Classilla 9.3.1 released

Cameron Kaiser, on the Mac OS 9 List:

It’s been a long time coming, but Classilla 9.3.1 is (finally) released. Due to TenFourFox taking up a large amount of time to stay on the Mozilla treadmill, plus my MDD [Power Mac G4] blowing out its second power supply during development, this took around seven months to get out and I do not intend to let it slip that long again.

It is also not as far as long as I would like it to be, and I did not have time to incorporate the French localization a user sent to me, nor was I able to complete the security rollup in full. Still, all security updates between 1.3 and 1.7.12 (and a bit of 1.7.13) were reviewed, over 100, and nearly half were actual vulnerabilities that were repaired in 9.3.1.

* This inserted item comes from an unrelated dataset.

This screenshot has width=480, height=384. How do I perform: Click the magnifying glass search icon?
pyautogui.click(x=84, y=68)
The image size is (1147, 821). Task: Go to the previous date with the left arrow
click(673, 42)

In addition, several crash bugs were fixed, some minor layout updates made, flyout and CSS hover menus are more reliable, Byblos properly works when you back up to a parsed page, and you can change your mail client in about:config to use an external agent.

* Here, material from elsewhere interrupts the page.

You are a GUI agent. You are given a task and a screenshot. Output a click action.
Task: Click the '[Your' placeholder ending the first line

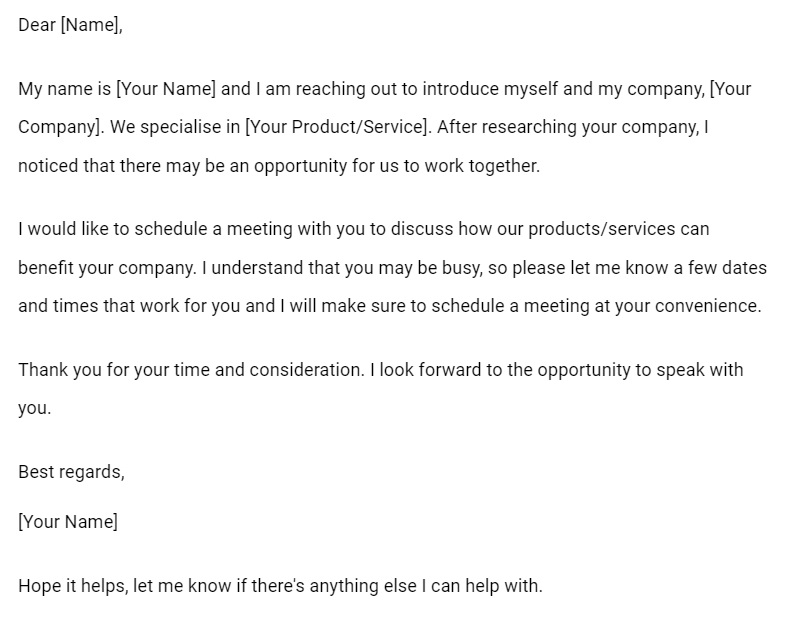pyautogui.click(x=731, y=89)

There are three major changes/updates as well:

  1. Classilla can now use its HTML parser to parse WML and Mobile XHTML pages, which means a lot more mobile sites work properly.
  2. You can now change your user agent by site. The “branch” is anything under classilla.sitecontrol. If you create a preference classilla.sitecontrol.www.floodgap.com and give it the value a (a single letter a), the generic Classilla/CFM user agent is sent instead. There will be other single letter aliases available later.

    If you make the preference more than one character, that becomes the user agent sent to the site.

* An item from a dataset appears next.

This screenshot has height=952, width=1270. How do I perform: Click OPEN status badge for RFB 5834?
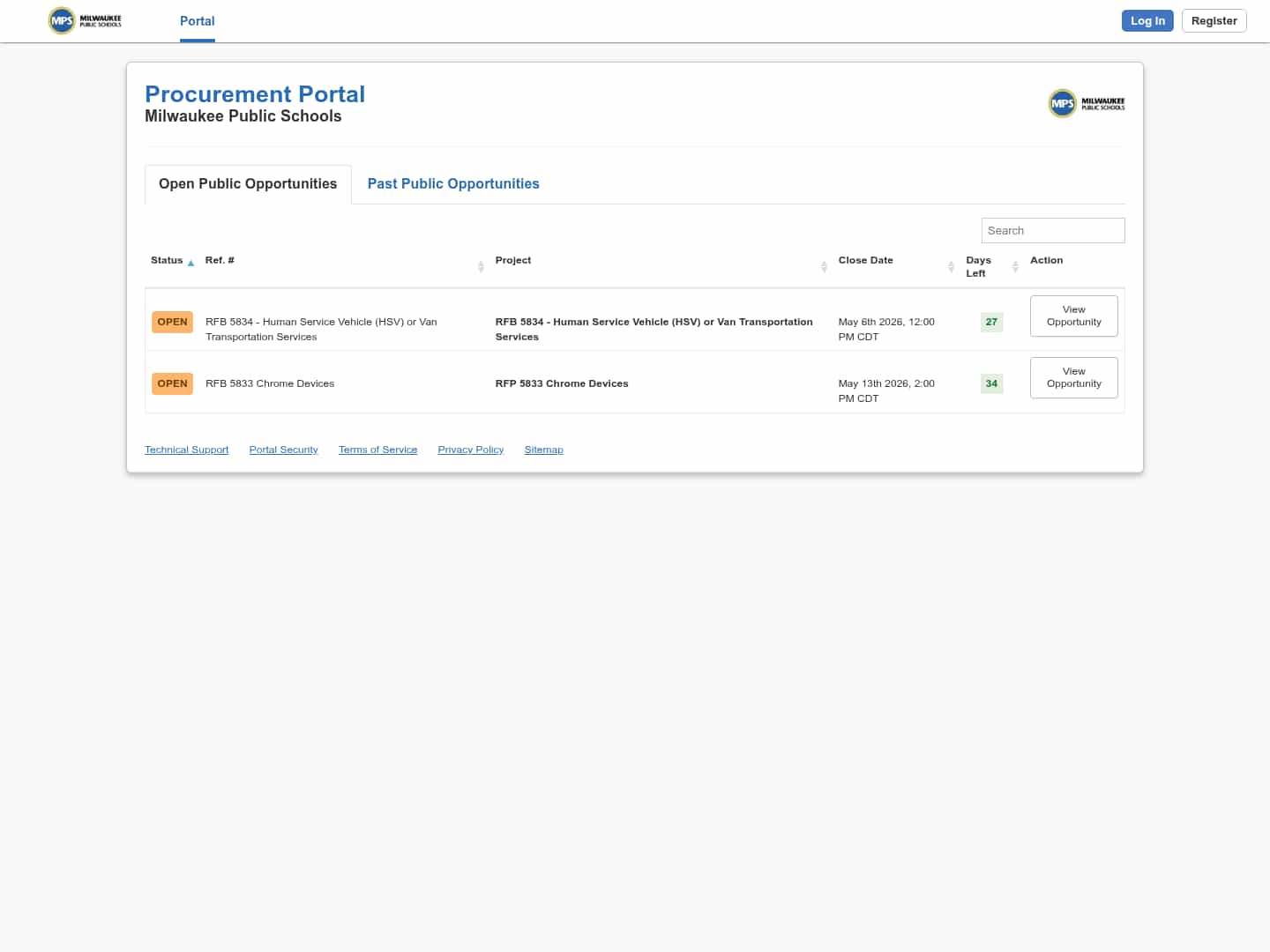click(172, 322)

    Otherwise, the default user agent is sent. This pref branch will be exposed to the interface around 9.3.3 or 9.3.4, but you can change it from about:config now. There are three defaults in there already (the hard whitelist from 9.3.0).

  3. Classilla no longer automatically imports your Sherlock search services since they are tragically out of date and worse, could leak data. You can turn them back on if you really want, but it will be no longer supported. A new, refreshed set of search engines is now being included and built.

9.3.2 will continue the security rollup through 1.9.2 (Firefox 3.6) and 9.3.3 hopefully bringing the entire browser finally to security parity with Firefox and TenFourFox.

9.3.1 was tested on my MDD G4, my Power Mac 7300 with G4/800, my Twentieth Anniversary Macintosh with G3/500 and my PowerBook 1400 with G3/466, all running 9.1 or 9.2.2.

There is still a long way to go, but it’s getting there.

I’m proud to be a small part of this project, since I’m taking care of the Italian localisation. That, too, is (slowly) getting there, and I’m looking into a few issues that arose upon reassembling the localisation files while Classilla was between version 9.2.3 and 9.3.0. Hopefully, by the time Classilla reaches version 9.3.3, Italian users will be able to browse the Web using a browser that speaks their language.